ここで新しく改善されたawaitが内部でどのように動作するのか、ステップごとに見てみましょう:

再び、42で満たされたプロミスでawaitすることを仮定します。promiseResolveの魔法のおかげで、promiseは現在同じプロミスvを参照しているだけなので、このステップでは何もする必要がありません。その後、エンジンは以前とまったく同じように進み、「使い捨て」プロミスを作成し、PromiseReactionJobをスケジュールしてマイクロタスクキューの次のティックで非同期関数を再開し、関数の実行を中断して呼び出し元に戻ります。

やがてすべてのJavaScriptの実行が完了すると、エンジンはマイクロタスクを開始し、PromiseReactionJobを実行します。このジョブはpromiseの解決を「使い捨て」に伝播し、非同期関数の実行を再開して、awaitから42を返します。

awaitのオーバーヘッド削減の概要図

この最適化により、awaitに渡される値がすでにプロミスである場合には、ラッパープロミスの作成を回避することができ、この場合最低3つのマイクロティックからわずか1つのマイクロティックに減少します。この動作はNode.js 8が行うものに似ていますが、今回はもうバグではなく、標準化されつつある最適化です!

エンジンが完全に内部のものである「使い捨て」プロミスを作成しなければならないのはまだ違和感があります。実際、「使い捨て」プロミスは仕様の内部操作performPromiseThenのAPI制約を満たすためだけに存在していることがわかります。

これは最近のECMAScript仕様への編集変更で対処されました。
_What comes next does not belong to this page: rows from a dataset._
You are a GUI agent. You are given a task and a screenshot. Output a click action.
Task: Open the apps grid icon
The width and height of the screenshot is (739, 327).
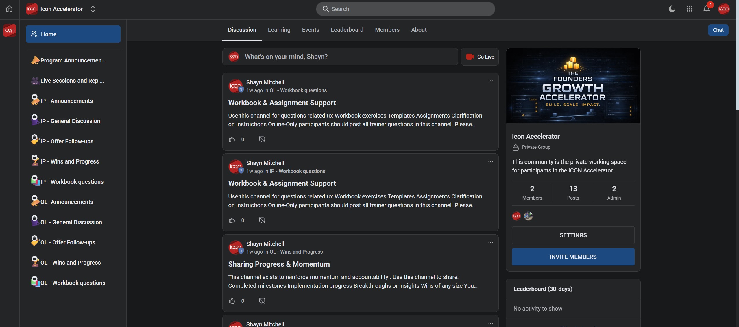click(x=689, y=9)
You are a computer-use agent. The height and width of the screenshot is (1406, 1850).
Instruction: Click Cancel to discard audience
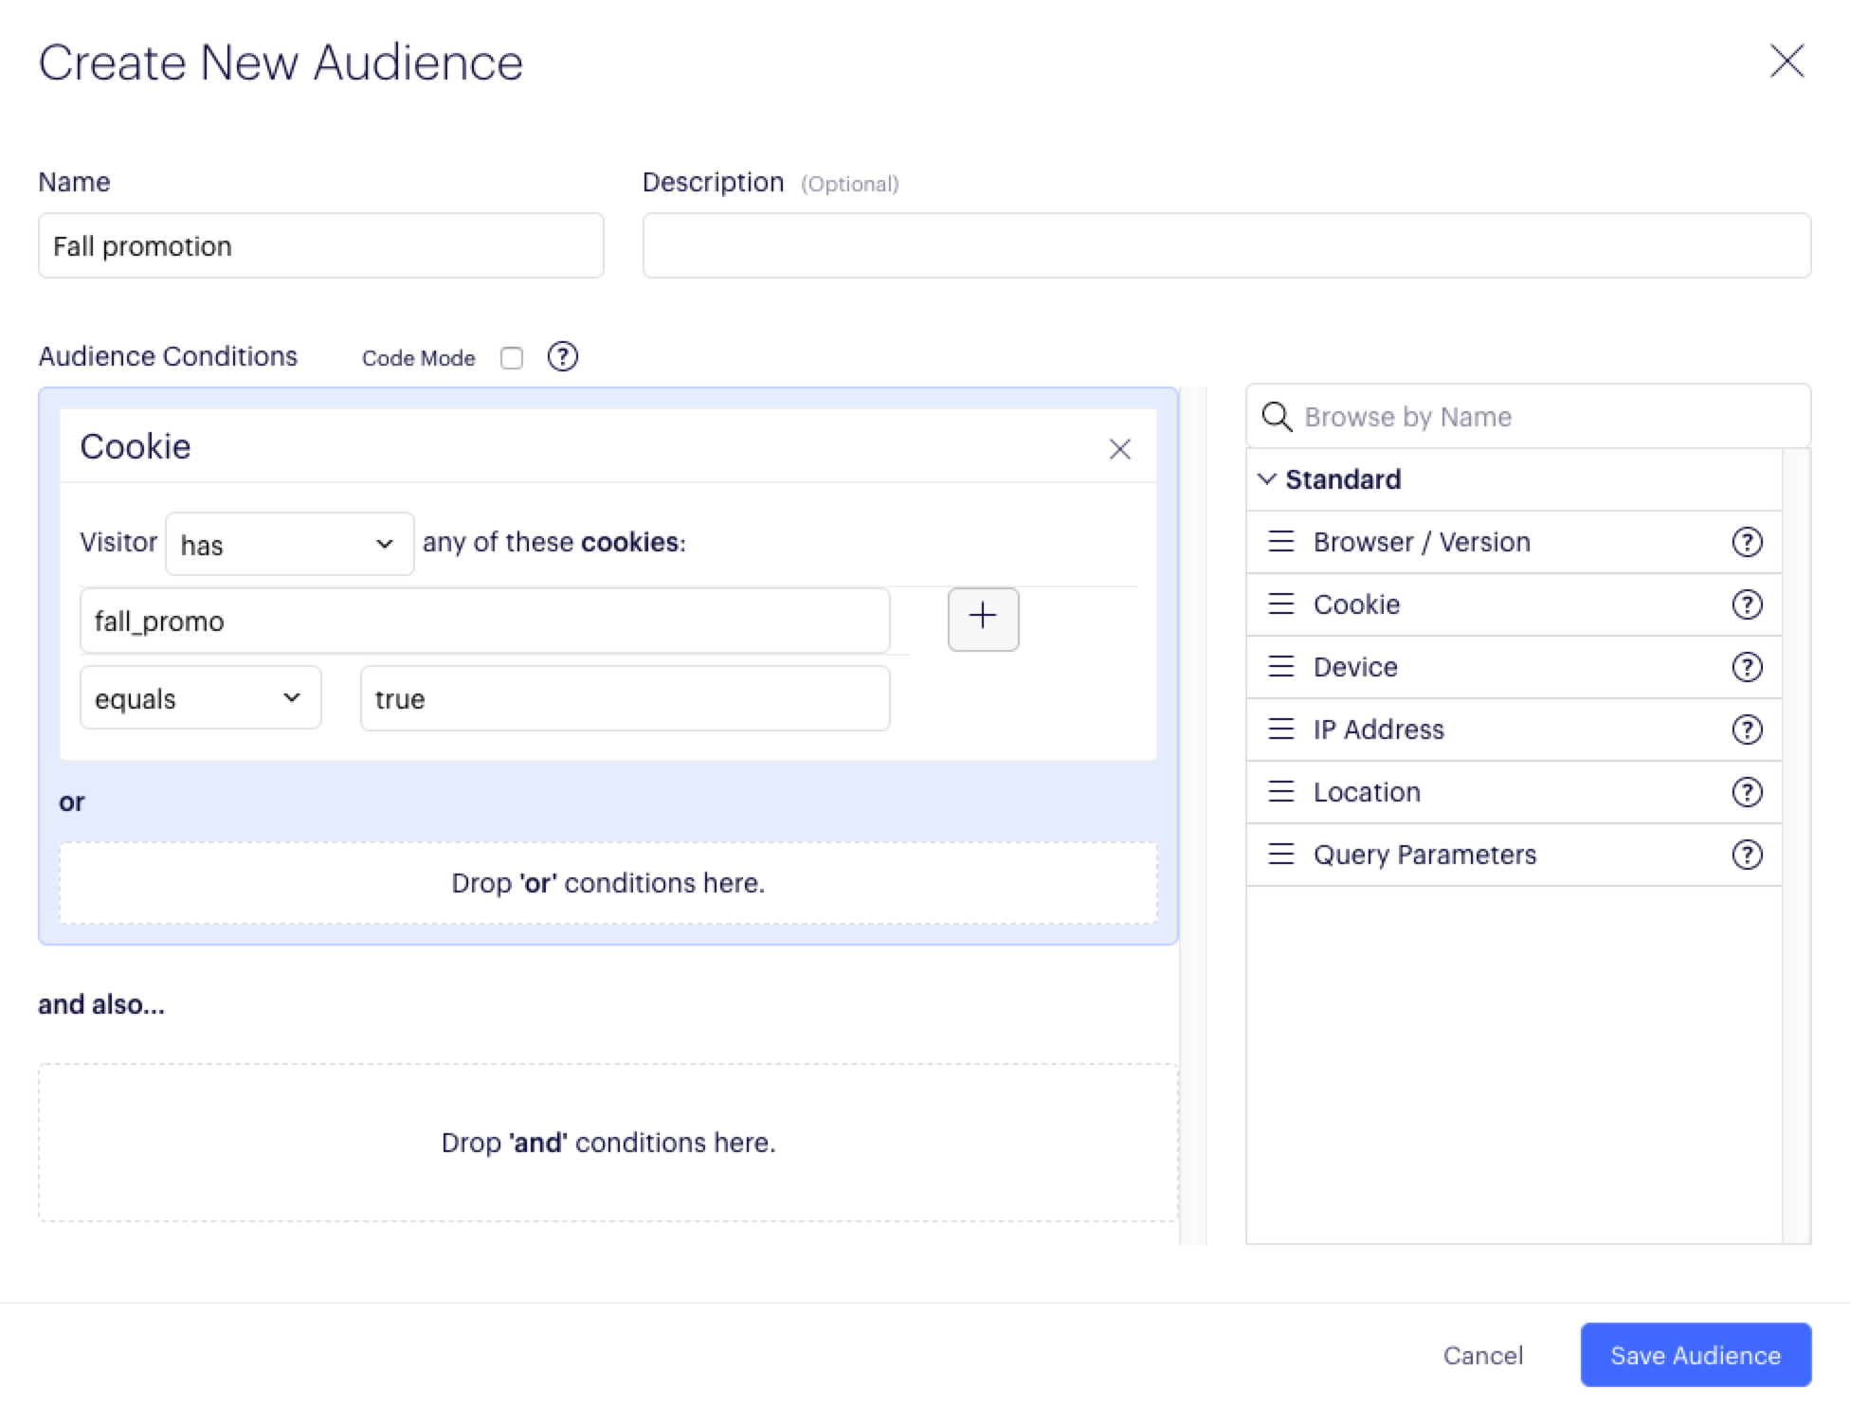(x=1482, y=1355)
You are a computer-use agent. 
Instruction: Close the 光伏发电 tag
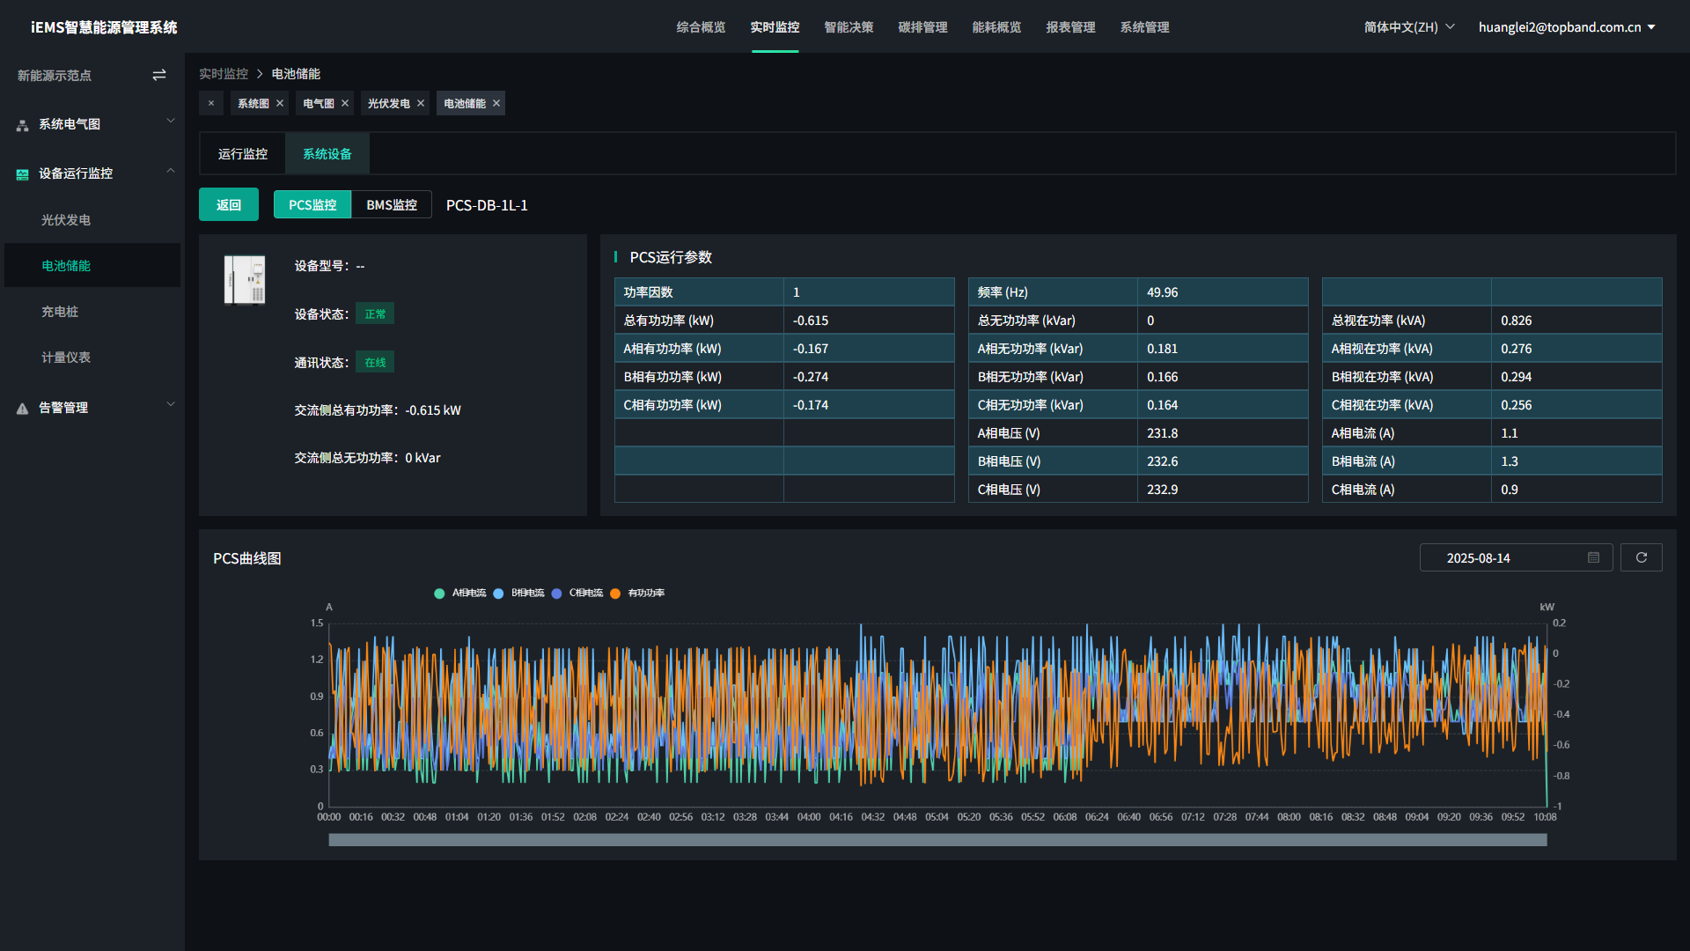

エンジンは、もはやawaitのためのthrowawayプロミスを作成する必要はありません — ほとんどの場合2

最適化前後のawaitコードの比較

Node.js 10におけるawaitと、最適化されたNode.js 12でのawaitを比較すると、この変更のパフォーマンスへの影響が見られます:

async/awaitは手書きのプロミスコードを上回るパフォーマンスを発揮します。重要なポイントは、非同期関数のオーバーヘッドを大幅に削減したことです — V8だけでなく、すべてのJavaScriptエンジンで、仕様を修正することでこれを実現しました。

更新: V8 v7.2およびChrome 72以降、--harmony-await-optimizationはデフォルトで有効化されています。この修正はECMAScript仕様に統合されました。

開発者体験の向上

パフォーマンスだけでなく、JavaScript開発者は問題の診断と修正能力にも関心を持っています。非同期コードに取り組む場合、それが必ずしも容易であるとは限りません。Chrome DevTools非同期スタックトレース、すなわち現在の同期スタック部分だけでなく非同期部分も含むスタックトレースをサポートしています:

これはローカル開発中に非常に便利な機能です。ただし、このアプローチはアプリケーションがデプロイされた後ではあまり役に立ちません。ポストモーテムデバッグ時には、ログファイルにError#stack出力しか表示されず、それには非同期部分についての情報は含まれていません。

最近、非同期関数呼び出しでError#stackプロパティを充実させるゼロコストの非同期スタックトレースに取り組んでいます。「ゼロコスト」と聞くと興奮を覚えるでしょう。このChrome DevTools機能には大きなオーバーヘッドを伴うのに、どうやったらゼロコストになるのでしょうか?fooが非同期的にbarを呼び出し、barがプロミスをawaitした後に例外を投げる場合の例を考えてみてください:

async function foo() {
await bar();
return 42;
}

async function bar() {
await Promise.resolve();
throw new Error('BEEP BEEP');
}

foo().catch(error => console.log(error.stack));

このコードをNode.js 8またはNode.js 10で実行すると、次のような出力が得られます:

$ node index.js
Error: BEEP BEEP
at bar (index.js:8:9)
at process._tickCallback (internal/process/next_tick.js:68:7)
at Function.Module.runMain (internal/modules/cjs/loader.js:745:11)
at startup (internal/bootstrap/node.js:266:19)
at bootstrapNodeJSCore (internal/bootstrap/node.js:595:3)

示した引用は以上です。